Kritik an Schäubles Datenschutzgesetz
Streitfall sind das Listenprivileg und die Opt-in-Regelung. Das Listenprivileg erlaubt Unternehmen bislang ohne Einwilligung der Betroffenen auf listenmäßig erfasste personenbezogene Daten für die Werbung zuzugreifen, und diese weiterzugeben. Dem soll der Betroffene in Zukunft schriftlich zuvor ausdrücklich zustimmen (“Opt-in”). Philipp erklärte, der jetzige Entwurf würde eine Flut flächendeckender Werbung erzeugen, da diese nicht mehr gefiltert werden könne. Drückerkolonnen würden vermehrt die Menschen heimsuchen, und die unerwünschte Telefonwerbung wieder zunehmen.
http://www.golem.de/0903/66026.html
Politik und Informationswelt scheinen immer noch schwer auf Kriegsfuss zu stehen. Eine Frage die man sich stellen sollte ist “Wieso behaupten Politiker immer so witzige Sachen?”
Flächendeckende Werbung ist nicht filterbar ? Das ist eine Sache die mich so früh morgends schwer amüsiert hat. Das Problem ansich bei der Filterung von Werbung ist nicht das sie “nicht” filterbar ist.
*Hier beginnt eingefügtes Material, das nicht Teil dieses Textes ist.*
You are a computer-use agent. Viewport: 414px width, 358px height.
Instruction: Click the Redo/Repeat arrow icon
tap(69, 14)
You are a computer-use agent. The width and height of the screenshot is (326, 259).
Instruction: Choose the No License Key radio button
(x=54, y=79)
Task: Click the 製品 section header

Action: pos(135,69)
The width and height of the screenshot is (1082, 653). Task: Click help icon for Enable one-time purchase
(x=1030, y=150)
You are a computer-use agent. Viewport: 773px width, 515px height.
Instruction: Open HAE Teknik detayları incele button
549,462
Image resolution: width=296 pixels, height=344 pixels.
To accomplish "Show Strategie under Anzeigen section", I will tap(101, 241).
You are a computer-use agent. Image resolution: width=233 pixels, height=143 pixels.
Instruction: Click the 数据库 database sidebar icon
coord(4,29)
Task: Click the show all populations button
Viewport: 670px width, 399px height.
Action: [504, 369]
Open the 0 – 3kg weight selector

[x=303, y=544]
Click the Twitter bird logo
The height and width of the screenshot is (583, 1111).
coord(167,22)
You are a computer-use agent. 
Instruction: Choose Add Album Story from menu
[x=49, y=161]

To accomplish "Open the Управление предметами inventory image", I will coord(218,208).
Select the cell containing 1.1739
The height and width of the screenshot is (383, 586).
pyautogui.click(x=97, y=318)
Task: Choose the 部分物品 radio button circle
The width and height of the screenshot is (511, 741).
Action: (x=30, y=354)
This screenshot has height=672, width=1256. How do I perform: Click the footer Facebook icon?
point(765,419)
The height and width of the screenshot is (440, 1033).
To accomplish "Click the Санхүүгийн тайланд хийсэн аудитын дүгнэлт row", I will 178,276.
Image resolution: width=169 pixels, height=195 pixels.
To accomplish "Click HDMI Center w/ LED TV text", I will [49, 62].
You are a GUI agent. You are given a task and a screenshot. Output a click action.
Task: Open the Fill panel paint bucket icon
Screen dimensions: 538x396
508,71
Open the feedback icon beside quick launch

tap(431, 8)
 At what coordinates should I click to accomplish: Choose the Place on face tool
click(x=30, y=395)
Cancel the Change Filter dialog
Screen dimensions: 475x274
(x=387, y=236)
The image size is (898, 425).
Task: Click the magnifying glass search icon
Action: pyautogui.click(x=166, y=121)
Sondern das die Werbung meist nicht in ausreichender Menge vorliegt um statistisch oder auf anderer Basis Werbung von sonstigen gewollten Daten unterscheiden zu können. Probleme sind auch nicht reguläre Werbung sondern professionelle Spam Verteiler.
Zusätzlich zu diesem Punkt ist es jetzt doch eh schon so das Daten verkauft werden. Man muss sich nur ein wenig offensiver in der Informationswelt bewegen dann sieht man das recht schnell in seinem Posteingang.
Grundsätzlich könnte meiner Meinung nach eine flächendeckende Werbung (Wenn diese überhaupt kommt) zwar kurzfristig Schaden anrichten. Doch effektiv denke ich das bestehende Filtersysteme eventuell besser werden können als zuvor.